| Task directions |
The answer should contain every record below, output exactly.

| Study material |
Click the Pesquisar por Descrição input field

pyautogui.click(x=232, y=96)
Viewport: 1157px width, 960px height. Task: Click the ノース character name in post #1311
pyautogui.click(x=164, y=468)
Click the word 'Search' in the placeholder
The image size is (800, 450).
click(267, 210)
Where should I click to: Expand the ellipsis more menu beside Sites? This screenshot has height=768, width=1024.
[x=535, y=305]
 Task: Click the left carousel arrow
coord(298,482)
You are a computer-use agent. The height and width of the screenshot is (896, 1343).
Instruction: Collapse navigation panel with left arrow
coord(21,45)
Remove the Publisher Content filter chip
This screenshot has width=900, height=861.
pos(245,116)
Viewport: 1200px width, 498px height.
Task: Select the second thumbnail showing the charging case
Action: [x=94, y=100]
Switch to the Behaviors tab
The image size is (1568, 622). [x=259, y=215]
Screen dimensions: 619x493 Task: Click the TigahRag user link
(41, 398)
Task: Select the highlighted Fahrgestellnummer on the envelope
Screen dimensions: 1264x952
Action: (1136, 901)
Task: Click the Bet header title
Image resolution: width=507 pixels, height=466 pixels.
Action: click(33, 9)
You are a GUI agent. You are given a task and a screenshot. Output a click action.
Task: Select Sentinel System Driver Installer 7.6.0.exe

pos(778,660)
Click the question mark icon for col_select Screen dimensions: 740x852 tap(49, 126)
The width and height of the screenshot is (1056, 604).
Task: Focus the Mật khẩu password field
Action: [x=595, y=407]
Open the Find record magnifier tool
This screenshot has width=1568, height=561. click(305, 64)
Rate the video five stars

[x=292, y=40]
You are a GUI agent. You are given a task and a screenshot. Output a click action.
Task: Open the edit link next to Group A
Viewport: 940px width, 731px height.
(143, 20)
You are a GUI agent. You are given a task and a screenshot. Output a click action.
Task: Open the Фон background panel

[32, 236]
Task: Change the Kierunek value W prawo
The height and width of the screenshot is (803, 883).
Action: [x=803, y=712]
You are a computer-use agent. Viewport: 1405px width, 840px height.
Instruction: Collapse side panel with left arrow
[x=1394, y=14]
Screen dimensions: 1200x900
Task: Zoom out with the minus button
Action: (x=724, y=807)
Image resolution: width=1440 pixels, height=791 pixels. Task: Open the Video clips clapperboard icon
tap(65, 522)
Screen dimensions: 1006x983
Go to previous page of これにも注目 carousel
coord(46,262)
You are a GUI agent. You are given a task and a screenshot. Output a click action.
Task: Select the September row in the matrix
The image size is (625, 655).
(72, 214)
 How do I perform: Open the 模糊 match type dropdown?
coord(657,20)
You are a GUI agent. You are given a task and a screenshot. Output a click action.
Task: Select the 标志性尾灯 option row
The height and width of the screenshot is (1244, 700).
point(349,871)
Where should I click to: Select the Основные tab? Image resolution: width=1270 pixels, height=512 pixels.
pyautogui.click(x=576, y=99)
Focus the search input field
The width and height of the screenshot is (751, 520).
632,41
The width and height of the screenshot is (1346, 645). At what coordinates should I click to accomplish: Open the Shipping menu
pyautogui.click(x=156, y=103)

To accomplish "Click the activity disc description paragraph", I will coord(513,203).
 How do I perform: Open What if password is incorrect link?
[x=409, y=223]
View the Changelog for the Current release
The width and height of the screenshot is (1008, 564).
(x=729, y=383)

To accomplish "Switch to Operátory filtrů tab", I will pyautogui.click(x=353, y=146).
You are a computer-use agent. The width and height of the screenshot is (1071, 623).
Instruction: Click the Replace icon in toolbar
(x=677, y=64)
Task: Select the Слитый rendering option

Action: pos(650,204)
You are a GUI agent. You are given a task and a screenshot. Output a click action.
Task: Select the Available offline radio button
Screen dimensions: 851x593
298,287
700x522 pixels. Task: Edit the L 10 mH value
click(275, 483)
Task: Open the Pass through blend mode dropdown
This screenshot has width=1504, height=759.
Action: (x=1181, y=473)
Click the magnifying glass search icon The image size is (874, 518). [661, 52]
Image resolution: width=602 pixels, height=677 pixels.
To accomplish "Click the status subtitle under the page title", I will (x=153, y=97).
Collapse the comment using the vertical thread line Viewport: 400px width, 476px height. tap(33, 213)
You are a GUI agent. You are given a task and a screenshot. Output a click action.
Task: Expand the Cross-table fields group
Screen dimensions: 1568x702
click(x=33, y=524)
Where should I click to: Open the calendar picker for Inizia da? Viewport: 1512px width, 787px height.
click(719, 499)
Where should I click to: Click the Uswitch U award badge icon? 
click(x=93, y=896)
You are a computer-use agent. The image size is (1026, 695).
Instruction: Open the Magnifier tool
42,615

| Output for this exercise |
Click the Pesquisar por Descrição input field

pyautogui.click(x=232, y=96)
Viewport: 1157px width, 960px height. Task: Click the ノース character name in post #1311
pyautogui.click(x=164, y=468)
Click the word 'Search' in the placeholder
The image size is (800, 450).
click(267, 210)
Where should I click to: Expand the ellipsis more menu beside Sites? This screenshot has height=768, width=1024.
[x=535, y=305]
 Task: Click the left carousel arrow
coord(298,482)
You are a computer-use agent. The height and width of the screenshot is (896, 1343).
Instruction: Collapse navigation panel with left arrow
coord(21,45)
Remove the Publisher Content filter chip
This screenshot has width=900, height=861.
pos(245,116)
Viewport: 1200px width, 498px height.
Task: Select the second thumbnail showing the charging case
Action: [x=94, y=100]
Switch to the Behaviors tab
The image size is (1568, 622). [x=259, y=215]
Screen dimensions: 619x493 Task: Click the TigahRag user link
(41, 398)
Task: Select the highlighted Fahrgestellnummer on the envelope
Screen dimensions: 1264x952
Action: (1136, 901)
Task: Click the Bet header title
Image resolution: width=507 pixels, height=466 pixels.
Action: click(33, 9)
You are a GUI agent. You are given a task and a screenshot. Output a click action.
Task: Select Sentinel System Driver Installer 7.6.0.exe

pos(778,660)
Click the question mark icon for col_select Screen dimensions: 740x852 tap(49, 126)
The width and height of the screenshot is (1056, 604).
Task: Focus the Mật khẩu password field
Action: [x=595, y=407]
Open the Find record magnifier tool
This screenshot has width=1568, height=561. click(305, 64)
Rate the video five stars

[x=292, y=40]
You are a GUI agent. You are given a task and a screenshot. Output a click action.
Task: Open the edit link next to Group A
Viewport: 940px width, 731px height.
(143, 20)
You are a GUI agent. You are given a task and a screenshot. Output a click action.
Task: Open the Фон background panel

[32, 236]
Task: Change the Kierunek value W prawo
The height and width of the screenshot is (803, 883).
Action: [x=803, y=712]
You are a computer-use agent. Viewport: 1405px width, 840px height.
Instruction: Collapse side panel with left arrow
[x=1394, y=14]
Screen dimensions: 1200x900
Task: Zoom out with the minus button
Action: (x=724, y=807)
Image resolution: width=1440 pixels, height=791 pixels. Task: Open the Video clips clapperboard icon
tap(65, 522)
Screen dimensions: 1006x983
Go to previous page of これにも注目 carousel
coord(46,262)
You are a GUI agent. You are given a task and a screenshot. Output a click action.
Task: Select the September row in the matrix
The image size is (625, 655).
(72, 214)
 How do I perform: Open the 模糊 match type dropdown?
coord(657,20)
You are a GUI agent. You are given a task and a screenshot. Output a click action.
Task: Select the 标志性尾灯 option row
The height and width of the screenshot is (1244, 700).
point(349,871)
Where should I click to: Select the Основные tab? Image resolution: width=1270 pixels, height=512 pixels.
pyautogui.click(x=576, y=99)
Focus the search input field
The width and height of the screenshot is (751, 520).
632,41
The width and height of the screenshot is (1346, 645). At what coordinates should I click to accomplish: Open the Shipping menu
pyautogui.click(x=156, y=103)

To accomplish "Click the activity disc description paragraph", I will coord(513,203).
 How do I perform: Open What if password is incorrect link?
[x=409, y=223]
View the Changelog for the Current release
The width and height of the screenshot is (1008, 564).
(x=729, y=383)

To accomplish "Switch to Operátory filtrů tab", I will pyautogui.click(x=353, y=146).
You are a computer-use agent. The width and height of the screenshot is (1071, 623).
Instruction: Click the Replace icon in toolbar
(x=677, y=64)
Task: Select the Слитый rendering option

Action: pos(650,204)
You are a GUI agent. You are given a task and a screenshot. Output a click action.
Task: Select the Available offline radio button
Screen dimensions: 851x593
298,287
700x522 pixels. Task: Edit the L 10 mH value
click(275, 483)
Task: Open the Pass through blend mode dropdown
This screenshot has width=1504, height=759.
Action: (x=1181, y=473)
Click the magnifying glass search icon The image size is (874, 518). [661, 52]
Image resolution: width=602 pixels, height=677 pixels.
To accomplish "Click the status subtitle under the page title", I will (x=153, y=97).
Collapse the comment using the vertical thread line Viewport: 400px width, 476px height. tap(33, 213)
You are a GUI agent. You are given a task and a screenshot. Output a click action.
Task: Expand the Cross-table fields group
Screen dimensions: 1568x702
click(x=33, y=524)
Where should I click to: Open the calendar picker for Inizia da? Viewport: 1512px width, 787px height.
click(719, 499)
Where should I click to: Click the Uswitch U award badge icon? 
click(x=93, y=896)
You are a computer-use agent. The image size is (1026, 695).
Instruction: Open the Magnifier tool
42,615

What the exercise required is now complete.